TASK DIRECTIONS
Go through the entries below from the first line and output each one exactly, up to and including the line with "Zľavový kód - newsletter (691, 2062)".

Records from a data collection
========================================
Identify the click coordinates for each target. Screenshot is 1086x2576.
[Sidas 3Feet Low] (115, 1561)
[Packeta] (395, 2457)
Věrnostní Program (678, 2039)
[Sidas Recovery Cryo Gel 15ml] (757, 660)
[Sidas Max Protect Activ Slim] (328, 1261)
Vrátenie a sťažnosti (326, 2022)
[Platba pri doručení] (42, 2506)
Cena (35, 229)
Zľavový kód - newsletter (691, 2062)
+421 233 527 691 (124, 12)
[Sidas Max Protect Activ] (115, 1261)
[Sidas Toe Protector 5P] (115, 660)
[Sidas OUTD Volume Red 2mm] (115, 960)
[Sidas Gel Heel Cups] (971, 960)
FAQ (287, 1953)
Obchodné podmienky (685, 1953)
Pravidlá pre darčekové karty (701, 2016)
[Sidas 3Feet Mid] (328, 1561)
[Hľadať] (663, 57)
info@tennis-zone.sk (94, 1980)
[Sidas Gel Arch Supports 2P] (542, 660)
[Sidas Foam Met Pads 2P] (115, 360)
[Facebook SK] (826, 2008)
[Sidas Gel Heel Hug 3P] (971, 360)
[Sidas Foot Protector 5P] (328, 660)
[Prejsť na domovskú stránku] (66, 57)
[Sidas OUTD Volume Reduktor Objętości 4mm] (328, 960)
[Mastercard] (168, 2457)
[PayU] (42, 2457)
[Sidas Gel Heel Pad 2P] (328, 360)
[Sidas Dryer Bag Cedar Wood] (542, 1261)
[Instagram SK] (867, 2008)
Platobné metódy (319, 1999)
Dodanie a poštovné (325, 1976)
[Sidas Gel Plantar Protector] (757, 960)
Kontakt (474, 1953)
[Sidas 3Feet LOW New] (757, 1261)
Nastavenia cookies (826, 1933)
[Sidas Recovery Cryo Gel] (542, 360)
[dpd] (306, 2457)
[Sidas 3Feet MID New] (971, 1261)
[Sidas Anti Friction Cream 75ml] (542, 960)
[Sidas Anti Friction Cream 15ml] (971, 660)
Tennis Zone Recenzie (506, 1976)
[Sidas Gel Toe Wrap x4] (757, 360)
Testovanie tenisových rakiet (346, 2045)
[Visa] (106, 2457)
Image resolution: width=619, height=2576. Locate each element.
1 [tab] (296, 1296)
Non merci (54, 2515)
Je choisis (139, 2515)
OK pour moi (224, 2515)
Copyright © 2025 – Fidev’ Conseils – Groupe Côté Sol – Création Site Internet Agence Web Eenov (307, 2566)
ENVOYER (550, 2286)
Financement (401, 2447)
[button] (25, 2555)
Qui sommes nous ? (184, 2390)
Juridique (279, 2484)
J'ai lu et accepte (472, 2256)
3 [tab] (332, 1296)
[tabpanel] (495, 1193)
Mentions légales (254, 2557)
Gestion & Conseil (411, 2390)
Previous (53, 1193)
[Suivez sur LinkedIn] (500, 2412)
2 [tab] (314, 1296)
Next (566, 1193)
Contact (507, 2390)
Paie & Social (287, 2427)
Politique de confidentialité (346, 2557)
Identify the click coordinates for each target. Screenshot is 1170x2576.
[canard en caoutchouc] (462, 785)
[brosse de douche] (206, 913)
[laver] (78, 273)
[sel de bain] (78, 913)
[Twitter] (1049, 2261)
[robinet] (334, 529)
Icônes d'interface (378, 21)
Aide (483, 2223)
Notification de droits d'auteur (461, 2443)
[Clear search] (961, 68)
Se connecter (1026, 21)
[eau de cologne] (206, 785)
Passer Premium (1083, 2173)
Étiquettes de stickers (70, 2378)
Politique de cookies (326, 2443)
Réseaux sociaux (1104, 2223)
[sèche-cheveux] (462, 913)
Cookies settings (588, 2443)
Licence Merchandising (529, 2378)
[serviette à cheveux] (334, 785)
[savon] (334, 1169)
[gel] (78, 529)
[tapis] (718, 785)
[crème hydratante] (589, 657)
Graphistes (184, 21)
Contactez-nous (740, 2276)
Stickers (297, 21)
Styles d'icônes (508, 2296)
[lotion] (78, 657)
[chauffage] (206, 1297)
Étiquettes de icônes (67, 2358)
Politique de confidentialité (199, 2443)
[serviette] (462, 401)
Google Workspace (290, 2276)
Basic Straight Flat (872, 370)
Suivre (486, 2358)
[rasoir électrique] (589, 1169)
========================================
TASK ANSWER
Identify the click coordinates for each target. Screenshot is 1086x2576.
[Sidas 3Feet Low] (115, 1561)
[Packeta] (395, 2457)
Věrnostní Program (678, 2039)
[Sidas Recovery Cryo Gel 15ml] (757, 660)
[Sidas Max Protect Activ Slim] (328, 1261)
Vrátenie a sťažnosti (326, 2022)
[Platba pri doručení] (42, 2506)
Cena (35, 229)
Zľavový kód - newsletter (691, 2062)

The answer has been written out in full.